A novel homozygous GLUT9 mutation cause recurrent exercise-induced acute renal failure and posterior reversible encephalopathy syndrome.

J Nephrol

Department of Nephrology, The Second Affiliated Hospital, School of Medicine, Zhejiang University, Jiefang Rd 88, Hangzhou, 31009, China.

Published: June 2015

AI Article Synopsis

  • Renal hypouricemia (RHU) is an autosomal recessive disorder that results in very low uric acid levels due to dysfunctional reabsorption in the kidneys, with two types linked to different genetic mutations.
  • A patient from China with RHU type 2 experienced multiple health issues, including episodes of acute renal failure and encephalopathy, which were traced back to a specific genetic mutation in the SLC2A9 gene.
  • After being advised against strenuous exercise, the patient showed no recurrence of their health problems during a 5-year follow-up, highlighting the risks associated with physical exertion in people with RHU.

Article Abstract

Renal hypouricemia (RHU) is an autosomal recessive hereditary disease characterized by impaired renal urate reabsorption and subsequent profound hypouricemia.
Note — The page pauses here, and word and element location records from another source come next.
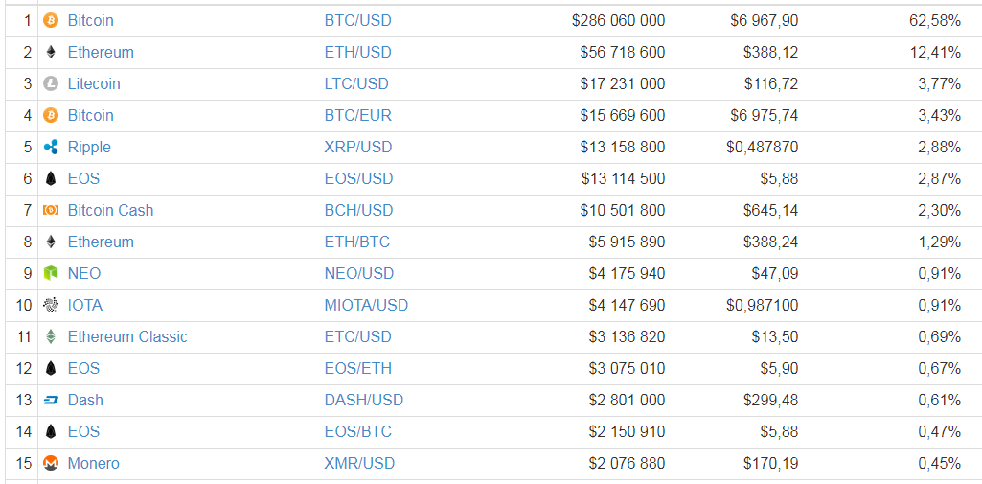
Task: Select the ETH/BTC market pair
Action: (x=356, y=242)
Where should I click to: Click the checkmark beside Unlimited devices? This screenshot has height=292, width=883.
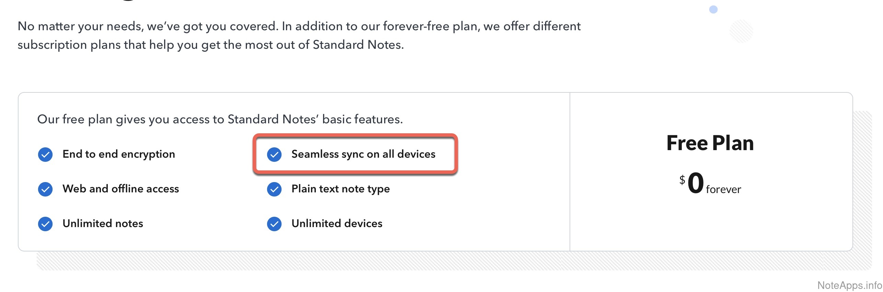274,224
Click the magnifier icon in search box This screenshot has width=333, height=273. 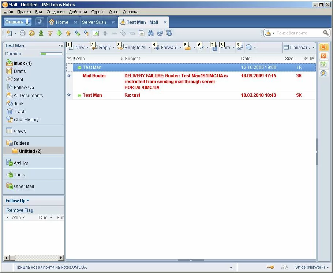point(326,33)
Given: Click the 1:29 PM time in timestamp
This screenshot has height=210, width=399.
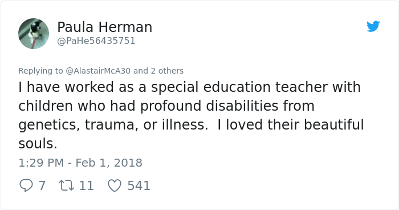Looking at the screenshot, I should click(41, 163).
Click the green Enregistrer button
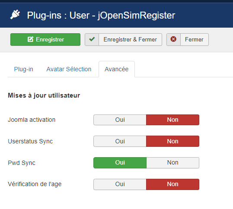 point(45,39)
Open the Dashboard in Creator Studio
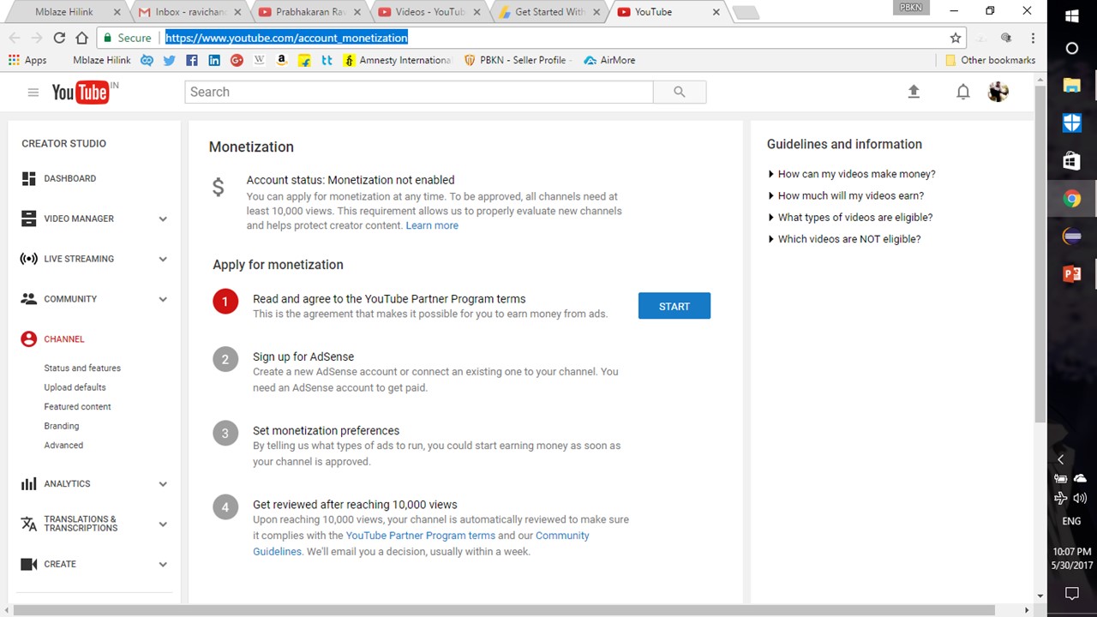 (69, 178)
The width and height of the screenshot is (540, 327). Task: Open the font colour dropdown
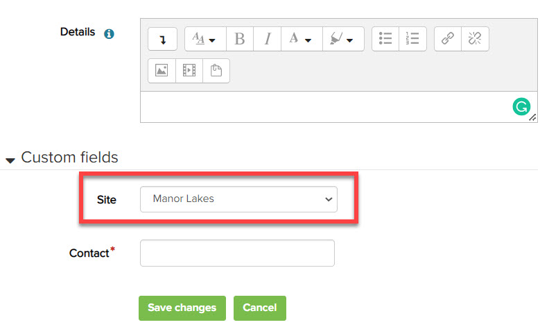301,40
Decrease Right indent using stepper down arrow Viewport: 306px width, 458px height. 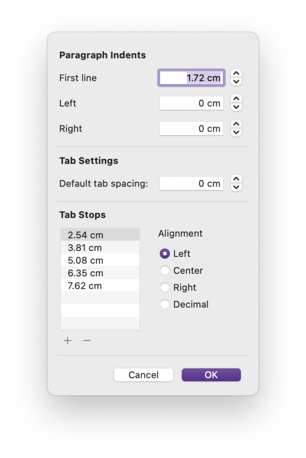[236, 133]
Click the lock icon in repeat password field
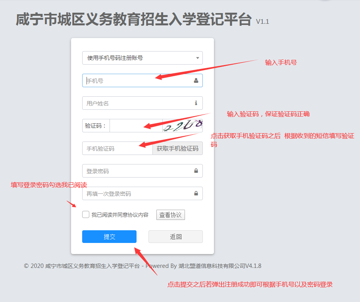This screenshot has width=360, height=302. (x=196, y=193)
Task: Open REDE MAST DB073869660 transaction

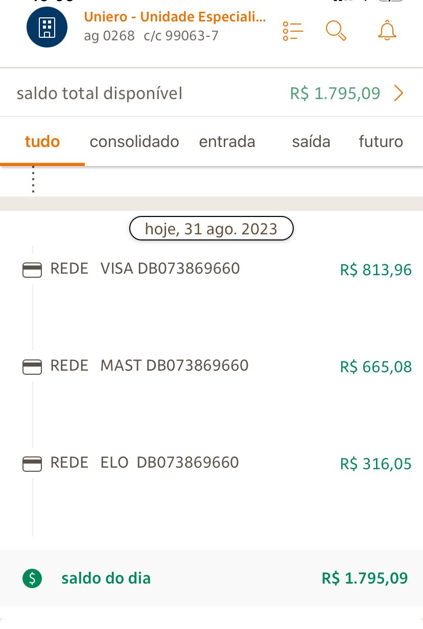Action: 149,366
There are two types of RHU, type 1 and type 2, caused by the loss-of-function mutation of SLC22A12 and SLC2A9 genes, respectively. RHU predisposes affected people to exercise-induced acute renal failure (EIARF), posterior reversible encephalopathy syndrome (PRES) and nephrolithiasis. A Chinese patient had experienced three episodes of EIARF and one episode of PRES. The investigations showed profound hypouricemia and significantly increased renal excretion of UA. Cranial magnetic resonance imaging showed communicating hydrocephalus. Renal biopsy displayed interlobular artery intimal thickening with reduction of lumen and acute tubulointerstitial injury. The mutational analysis revealed a homozygous splice-site mutation in the SLC2A9 gene encoding glucose transporter 9. The patient was diagnosed as RHU type 2 caused by a loss-of-function mutation of the SLC2A9 gene. Consequently, he was strictly prohibited from strenuous exercise. During the 5-year follow-up, EIARF and PRES never recurred. Strenuous exercise may induce systemic (including renal and cerebrovascular) vasoconstriction eventually resulting in EIARF and PRES in patients with RHU. To our knowledge, this is the first report of a homozygous splice-site mutation in the SLC2A9 gene, renal arteriolar chronic lesion, concurrence of RHU and communicating hydrocephalus.